_Short exercise_.
Rewrite the material from the line that contains "Task: Go to next alerts page arrow" through the end of the material, replacing "arrow" with "button" and keeping everything else the same. Leave the pictures out of your answer.

—————

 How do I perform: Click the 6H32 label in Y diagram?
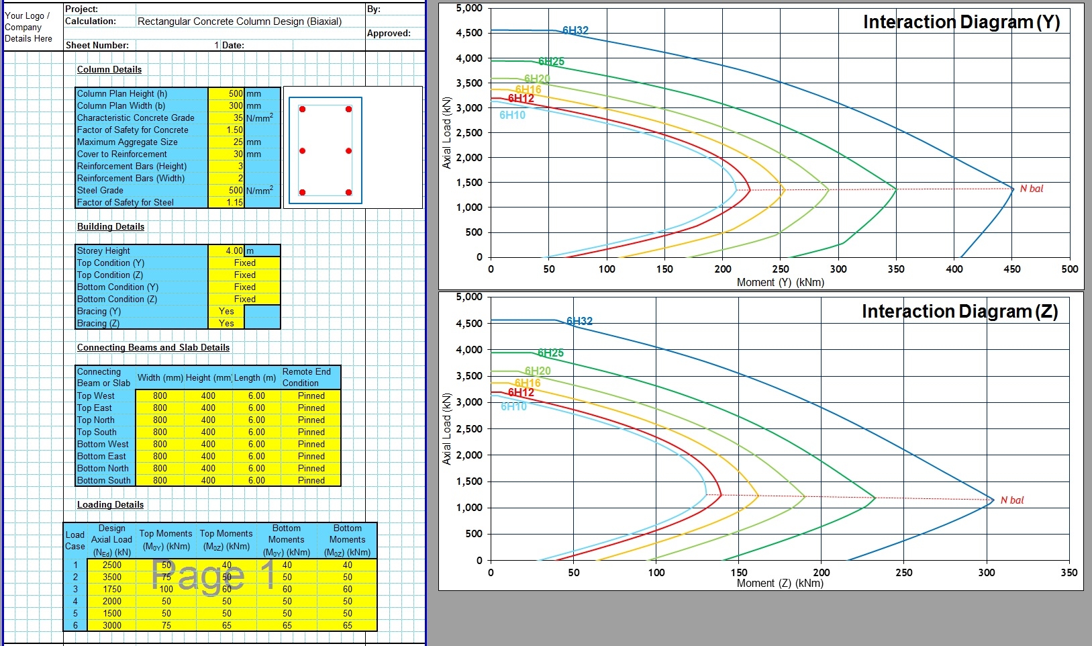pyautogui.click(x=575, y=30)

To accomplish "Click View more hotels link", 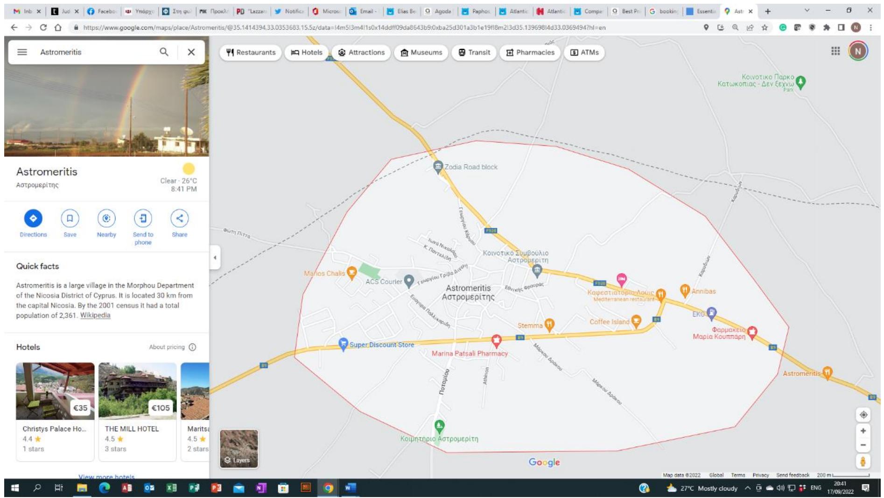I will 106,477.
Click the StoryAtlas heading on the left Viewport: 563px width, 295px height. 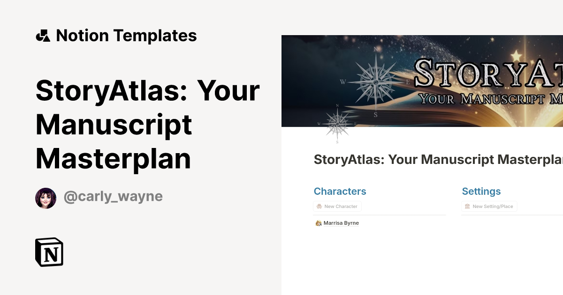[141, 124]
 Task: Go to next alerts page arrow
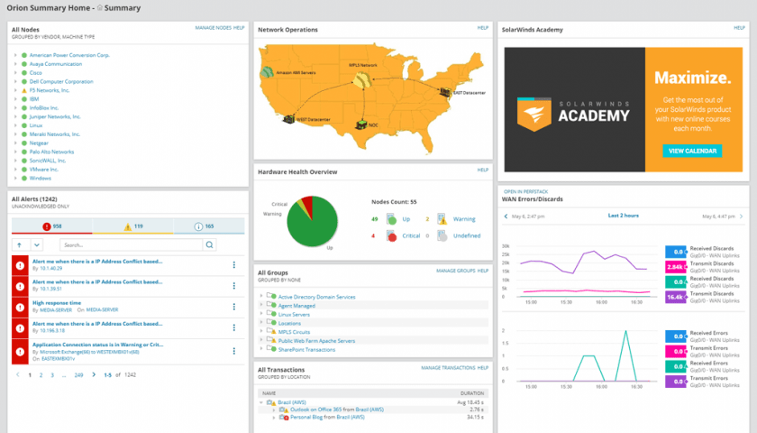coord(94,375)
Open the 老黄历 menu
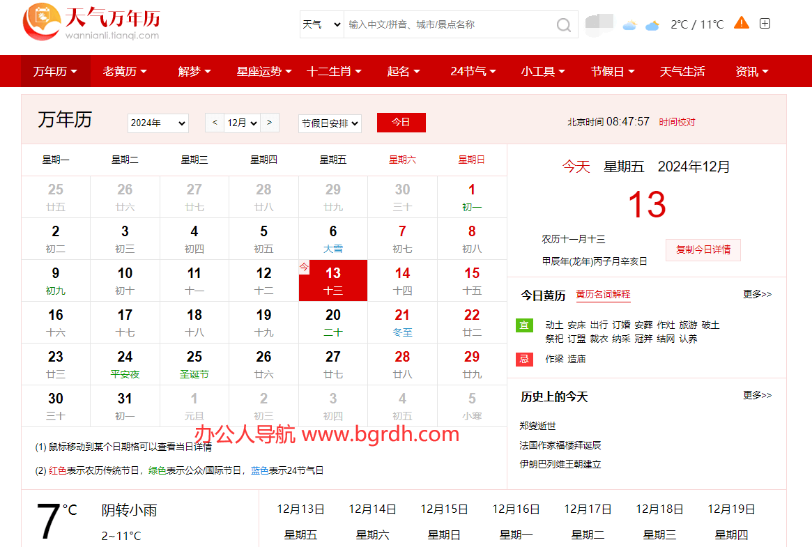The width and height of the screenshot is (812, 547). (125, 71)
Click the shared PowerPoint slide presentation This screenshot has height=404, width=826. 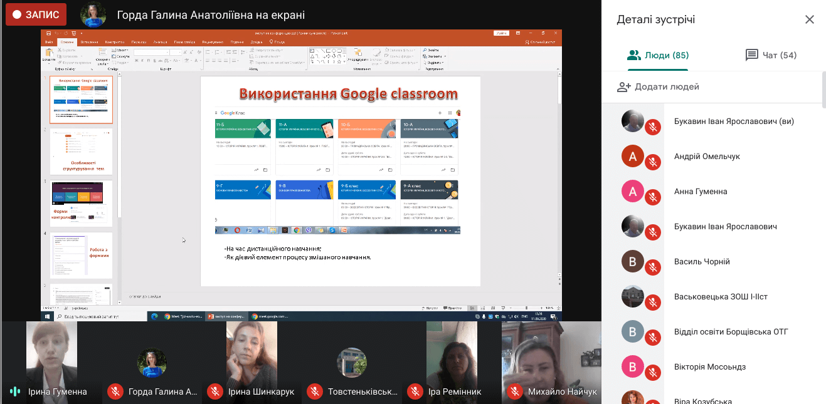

—————

_Task output_.
 Task: Go to next alerts page button
coord(94,375)
Open the 老黄历 menu
The width and height of the screenshot is (812, 547). (125, 71)
Click the shared PowerPoint slide presentation This screenshot has height=404, width=826. 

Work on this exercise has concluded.